[[ Material for this exercise, beginning ]]
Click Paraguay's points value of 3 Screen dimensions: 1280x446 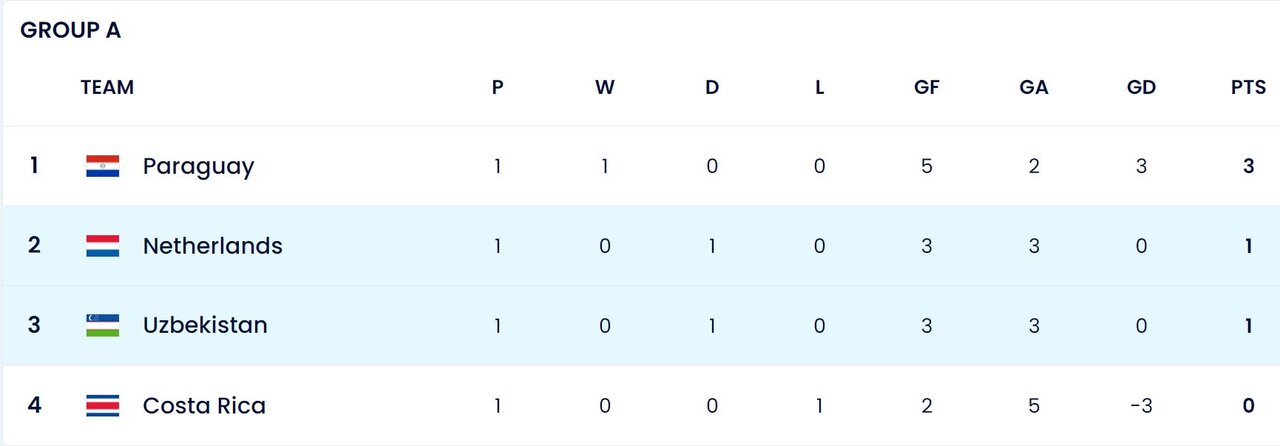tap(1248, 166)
[[ Material for this exercise, end ]]
[[ Material for this exercise, beginning ]]
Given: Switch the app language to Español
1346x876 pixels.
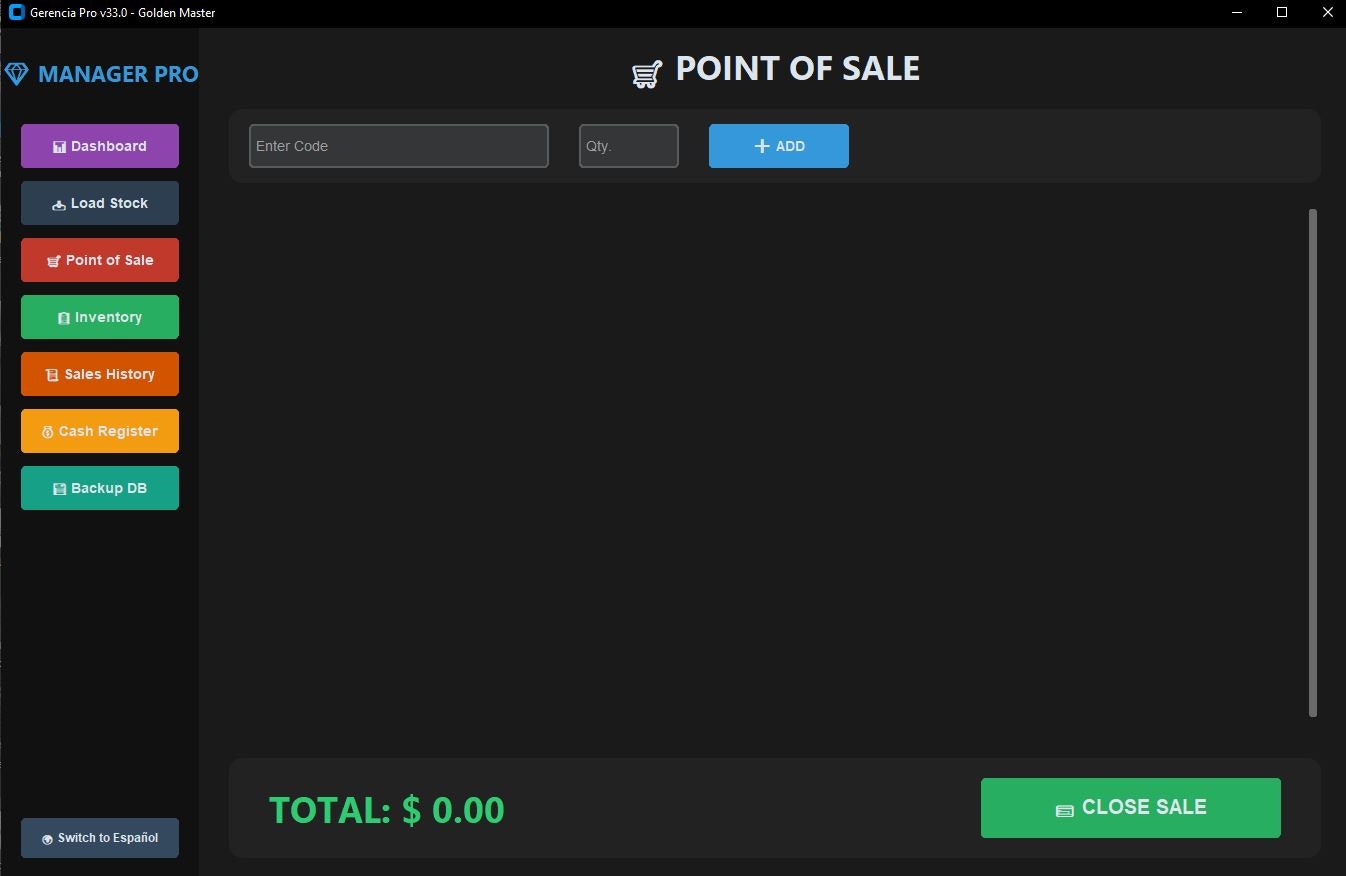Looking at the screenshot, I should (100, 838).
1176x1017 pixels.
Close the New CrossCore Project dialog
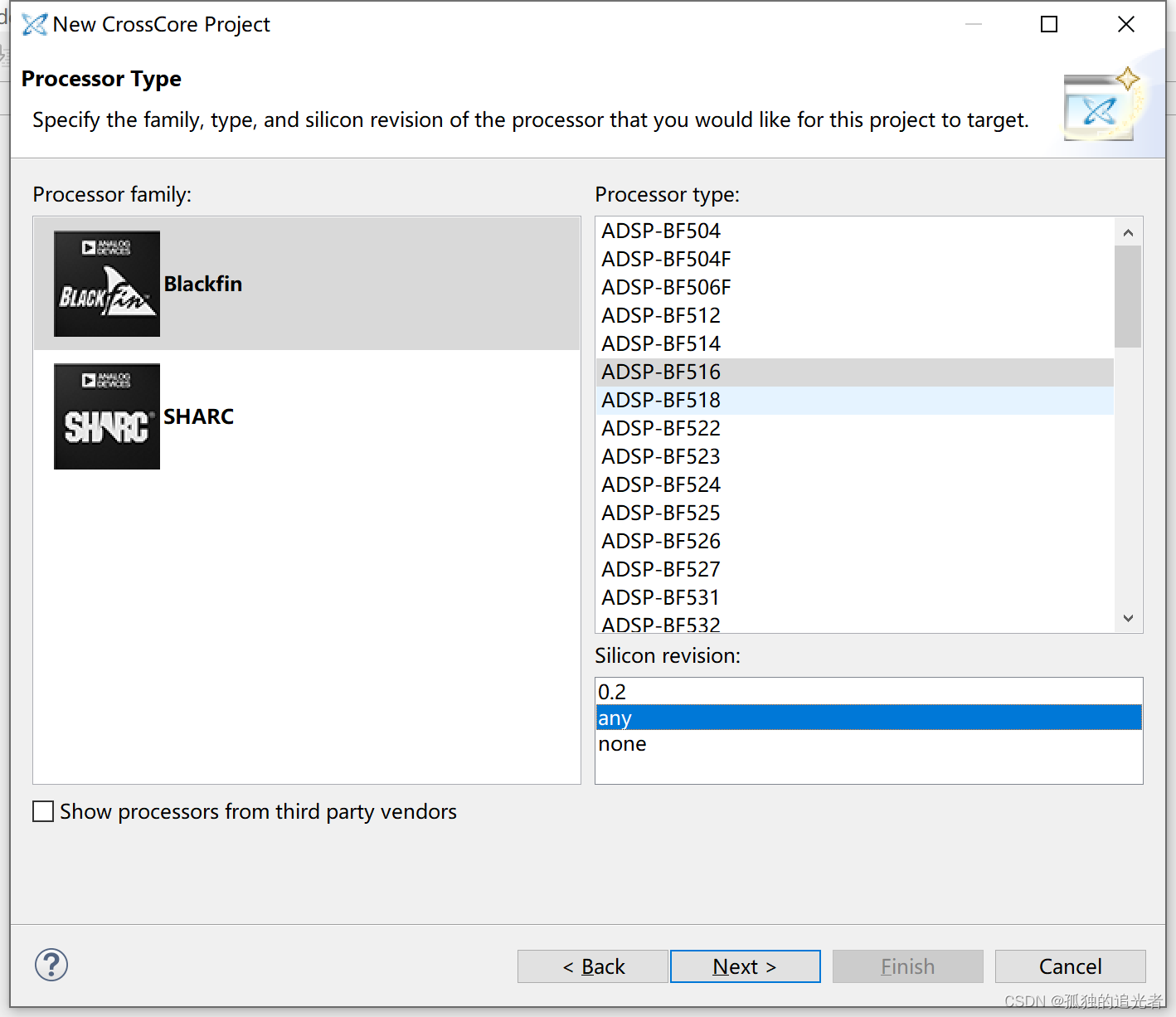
[[ Material for this exercise, end ]]
Could the stretch from the line with "Given: Switch the app language to Español" through the line with "Close the New CrossCore Project dialog" in the listing above be restated word for word, minus the pictures?

Answer section ->
Given: Switch the app language to Español
1346x876 pixels.
Looking at the screenshot, I should (100, 838).
1176x1017 pixels.
Close the New CrossCore Project dialog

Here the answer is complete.